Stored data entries
== Segment start ==
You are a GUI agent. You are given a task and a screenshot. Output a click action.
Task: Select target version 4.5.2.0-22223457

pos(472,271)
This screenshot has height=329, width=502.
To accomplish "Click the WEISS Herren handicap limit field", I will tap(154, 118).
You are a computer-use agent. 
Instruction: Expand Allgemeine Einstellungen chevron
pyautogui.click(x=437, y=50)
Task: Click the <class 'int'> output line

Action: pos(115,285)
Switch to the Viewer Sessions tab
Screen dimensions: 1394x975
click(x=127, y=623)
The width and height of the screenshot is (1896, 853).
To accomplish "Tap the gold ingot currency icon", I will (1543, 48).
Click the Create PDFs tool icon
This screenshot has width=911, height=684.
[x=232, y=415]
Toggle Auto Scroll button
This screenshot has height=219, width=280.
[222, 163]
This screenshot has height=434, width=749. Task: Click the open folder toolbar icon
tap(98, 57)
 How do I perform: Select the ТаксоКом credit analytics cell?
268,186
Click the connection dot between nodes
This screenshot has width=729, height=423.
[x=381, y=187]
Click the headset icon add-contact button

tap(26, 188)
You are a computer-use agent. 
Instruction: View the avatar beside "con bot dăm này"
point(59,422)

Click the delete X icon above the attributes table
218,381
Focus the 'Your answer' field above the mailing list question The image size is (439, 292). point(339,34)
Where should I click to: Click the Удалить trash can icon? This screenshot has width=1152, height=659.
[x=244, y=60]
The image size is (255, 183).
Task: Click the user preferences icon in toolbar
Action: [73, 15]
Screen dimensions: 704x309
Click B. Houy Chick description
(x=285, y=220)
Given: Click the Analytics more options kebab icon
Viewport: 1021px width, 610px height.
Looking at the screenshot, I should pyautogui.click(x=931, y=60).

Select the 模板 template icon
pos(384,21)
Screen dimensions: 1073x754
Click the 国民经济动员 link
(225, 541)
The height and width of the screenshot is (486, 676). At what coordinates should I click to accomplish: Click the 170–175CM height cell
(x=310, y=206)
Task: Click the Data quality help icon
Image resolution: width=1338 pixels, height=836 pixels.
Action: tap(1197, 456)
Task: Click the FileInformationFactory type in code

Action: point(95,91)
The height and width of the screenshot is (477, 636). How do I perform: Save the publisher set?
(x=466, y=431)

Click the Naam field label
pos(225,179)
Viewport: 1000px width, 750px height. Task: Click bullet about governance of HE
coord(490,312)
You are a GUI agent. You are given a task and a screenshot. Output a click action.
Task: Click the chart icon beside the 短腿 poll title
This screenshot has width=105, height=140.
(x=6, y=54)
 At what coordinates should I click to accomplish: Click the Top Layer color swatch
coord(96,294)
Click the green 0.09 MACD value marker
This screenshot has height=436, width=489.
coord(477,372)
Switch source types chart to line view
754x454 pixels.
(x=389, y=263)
== Segment end ==
Each record must be transcribed word for word.

SOLUTION BELOW:
You are a GUI agent. You are given a task and a screenshot. Output a click action.
Task: Select target version 4.5.2.0-22223457

pos(472,271)
This screenshot has height=329, width=502.
To accomplish "Click the WEISS Herren handicap limit field", I will tap(154, 118).
You are a computer-use agent. 
Instruction: Expand Allgemeine Einstellungen chevron
pyautogui.click(x=437, y=50)
Task: Click the <class 'int'> output line

Action: pos(115,285)
Switch to the Viewer Sessions tab
Screen dimensions: 1394x975
click(x=127, y=623)
The width and height of the screenshot is (1896, 853).
To accomplish "Tap the gold ingot currency icon", I will (1543, 48).
Click the Create PDFs tool icon
This screenshot has width=911, height=684.
[x=232, y=415]
Toggle Auto Scroll button
This screenshot has height=219, width=280.
[222, 163]
This screenshot has height=434, width=749. Task: Click the open folder toolbar icon
tap(98, 57)
 How do I perform: Select the ТаксоКом credit analytics cell?
268,186
Click the connection dot between nodes
This screenshot has width=729, height=423.
[x=381, y=187]
Click the headset icon add-contact button

tap(26, 188)
You are a computer-use agent. 
Instruction: View the avatar beside "con bot dăm này"
point(59,422)

Click the delete X icon above the attributes table
218,381
Focus the 'Your answer' field above the mailing list question The image size is (439, 292). point(339,34)
Where should I click to: Click the Удалить trash can icon? This screenshot has width=1152, height=659.
[x=244, y=60]
The image size is (255, 183).
Task: Click the user preferences icon in toolbar
Action: [73, 15]
Screen dimensions: 704x309
Click B. Houy Chick description
(x=285, y=220)
Given: Click the Analytics more options kebab icon
Viewport: 1021px width, 610px height.
Looking at the screenshot, I should pyautogui.click(x=931, y=60).

Select the 模板 template icon
pos(384,21)
Screen dimensions: 1073x754
Click the 国民经济动员 link
(225, 541)
The height and width of the screenshot is (486, 676). At what coordinates should I click to accomplish: Click the 170–175CM height cell
(x=310, y=206)
Task: Click the Data quality help icon
Image resolution: width=1338 pixels, height=836 pixels.
Action: tap(1197, 456)
Task: Click the FileInformationFactory type in code

Action: point(95,91)
The height and width of the screenshot is (477, 636). How do I perform: Save the publisher set?
(x=466, y=431)

Click the Naam field label
pos(225,179)
Viewport: 1000px width, 750px height. Task: Click bullet about governance of HE
coord(490,312)
You are a GUI agent. You are given a task and a screenshot. Output a click action.
Task: Click the chart icon beside the 短腿 poll title
This screenshot has width=105, height=140.
(x=6, y=54)
 At what coordinates should I click to accomplish: Click the Top Layer color swatch
coord(96,294)
Click the green 0.09 MACD value marker
This screenshot has height=436, width=489.
coord(477,372)
Switch source types chart to line view
754x454 pixels.
(x=389, y=263)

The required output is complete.